An economic forecast is an estimate of the economy’s future performance. It includes a broad set of information about the economy and its participants. It is often based on standard statistical techniques. However, it is also shaped by the judgments of forecasters. This judgment may be rooted in experience and understanding or it may reflect unconscious bias. In any case, it must be stated explicitly so that anyone who reads the forecast can understand what parts of the overall conclusion follow from judgment and which are derived from more objective analysis.
In the baseline forecast, global growth is projected to slow down this year as rising trade barriers and heightened policy uncertainty weigh on activity. But a resolution of trade tensions, less severe financial sector stress, and lower-than-expected oil prices would lift growth, along with greater private investment and less costly natural disasters.

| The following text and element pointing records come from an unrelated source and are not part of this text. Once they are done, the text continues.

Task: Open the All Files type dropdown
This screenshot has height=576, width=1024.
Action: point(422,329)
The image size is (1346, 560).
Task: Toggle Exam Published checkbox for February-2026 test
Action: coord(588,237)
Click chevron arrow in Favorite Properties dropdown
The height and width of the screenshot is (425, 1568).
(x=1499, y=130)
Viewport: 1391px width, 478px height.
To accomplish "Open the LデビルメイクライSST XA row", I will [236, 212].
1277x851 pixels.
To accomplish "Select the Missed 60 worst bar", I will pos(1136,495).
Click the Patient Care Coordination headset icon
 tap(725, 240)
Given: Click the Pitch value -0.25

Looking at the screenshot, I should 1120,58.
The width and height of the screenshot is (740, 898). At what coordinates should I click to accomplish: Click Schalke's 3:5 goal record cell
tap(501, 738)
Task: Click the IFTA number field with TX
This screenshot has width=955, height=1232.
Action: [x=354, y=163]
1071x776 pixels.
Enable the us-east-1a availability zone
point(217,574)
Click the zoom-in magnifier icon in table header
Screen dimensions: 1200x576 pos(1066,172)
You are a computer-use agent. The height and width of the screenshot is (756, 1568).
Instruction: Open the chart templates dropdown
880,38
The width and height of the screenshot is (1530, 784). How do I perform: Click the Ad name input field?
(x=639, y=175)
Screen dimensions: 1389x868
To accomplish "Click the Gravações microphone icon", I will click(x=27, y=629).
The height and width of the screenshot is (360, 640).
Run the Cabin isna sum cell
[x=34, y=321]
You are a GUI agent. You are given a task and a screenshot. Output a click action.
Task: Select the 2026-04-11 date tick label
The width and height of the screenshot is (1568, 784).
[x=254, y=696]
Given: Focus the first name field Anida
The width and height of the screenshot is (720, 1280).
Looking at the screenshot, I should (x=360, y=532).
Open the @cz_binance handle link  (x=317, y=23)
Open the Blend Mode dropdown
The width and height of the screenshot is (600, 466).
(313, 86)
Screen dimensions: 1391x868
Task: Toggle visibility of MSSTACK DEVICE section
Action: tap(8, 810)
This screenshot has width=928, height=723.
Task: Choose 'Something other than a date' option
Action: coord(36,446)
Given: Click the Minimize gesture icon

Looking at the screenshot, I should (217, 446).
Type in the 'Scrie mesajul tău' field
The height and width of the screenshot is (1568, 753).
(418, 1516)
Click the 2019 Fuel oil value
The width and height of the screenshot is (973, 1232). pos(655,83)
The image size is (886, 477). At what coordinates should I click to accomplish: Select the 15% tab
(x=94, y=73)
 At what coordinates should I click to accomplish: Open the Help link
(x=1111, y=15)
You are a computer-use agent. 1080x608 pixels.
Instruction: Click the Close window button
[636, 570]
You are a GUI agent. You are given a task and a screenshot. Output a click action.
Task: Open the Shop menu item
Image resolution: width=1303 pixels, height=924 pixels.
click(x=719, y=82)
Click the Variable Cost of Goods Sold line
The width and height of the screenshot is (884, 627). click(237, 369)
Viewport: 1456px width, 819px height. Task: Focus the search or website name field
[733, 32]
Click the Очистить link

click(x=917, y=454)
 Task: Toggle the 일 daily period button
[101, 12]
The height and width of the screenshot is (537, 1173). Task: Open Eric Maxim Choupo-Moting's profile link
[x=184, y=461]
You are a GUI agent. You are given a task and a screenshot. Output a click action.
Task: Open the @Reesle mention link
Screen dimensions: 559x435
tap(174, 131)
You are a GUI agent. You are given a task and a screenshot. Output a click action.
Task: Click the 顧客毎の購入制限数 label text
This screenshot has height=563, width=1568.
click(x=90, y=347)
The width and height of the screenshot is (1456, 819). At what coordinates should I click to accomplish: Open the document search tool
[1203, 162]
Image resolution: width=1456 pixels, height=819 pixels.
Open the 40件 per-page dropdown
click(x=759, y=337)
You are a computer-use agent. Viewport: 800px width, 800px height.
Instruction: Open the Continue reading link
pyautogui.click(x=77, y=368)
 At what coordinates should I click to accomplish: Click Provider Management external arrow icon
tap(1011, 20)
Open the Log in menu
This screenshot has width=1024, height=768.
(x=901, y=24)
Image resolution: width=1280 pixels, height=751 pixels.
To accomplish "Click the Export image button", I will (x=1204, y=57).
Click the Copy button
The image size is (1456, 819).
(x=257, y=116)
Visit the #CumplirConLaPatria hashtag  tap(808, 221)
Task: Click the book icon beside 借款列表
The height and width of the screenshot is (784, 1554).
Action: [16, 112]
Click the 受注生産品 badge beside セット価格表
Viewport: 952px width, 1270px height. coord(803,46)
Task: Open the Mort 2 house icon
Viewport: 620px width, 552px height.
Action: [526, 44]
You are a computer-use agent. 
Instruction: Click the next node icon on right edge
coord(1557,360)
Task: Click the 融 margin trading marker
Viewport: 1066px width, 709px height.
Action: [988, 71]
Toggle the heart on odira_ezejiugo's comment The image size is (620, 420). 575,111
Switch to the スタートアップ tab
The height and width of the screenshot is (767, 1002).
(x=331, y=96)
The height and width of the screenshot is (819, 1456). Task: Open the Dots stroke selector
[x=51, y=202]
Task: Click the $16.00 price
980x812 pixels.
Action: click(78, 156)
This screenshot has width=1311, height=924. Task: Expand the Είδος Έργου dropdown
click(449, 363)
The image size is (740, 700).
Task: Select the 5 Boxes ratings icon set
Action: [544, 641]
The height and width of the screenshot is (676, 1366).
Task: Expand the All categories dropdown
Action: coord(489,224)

The outlook for the world’s major advanced economies is a bit brighter, with growth stabilizing at 2.4% in 2025 and 2.0% in 2026-27. A resumption of investment, especially in technology, could support stronger-than-expected productivity gains and help offset weaker household spending and tepid wage growth. But these hopes are tempered by downside risks, including the possibility that escalating trade barriers will undermine growth, or that global financial conditions deteriorate further, or that armed conflicts flare up again. In this environment, it is crucial that multilateral policy efforts promote a transparent and stable international economic environment.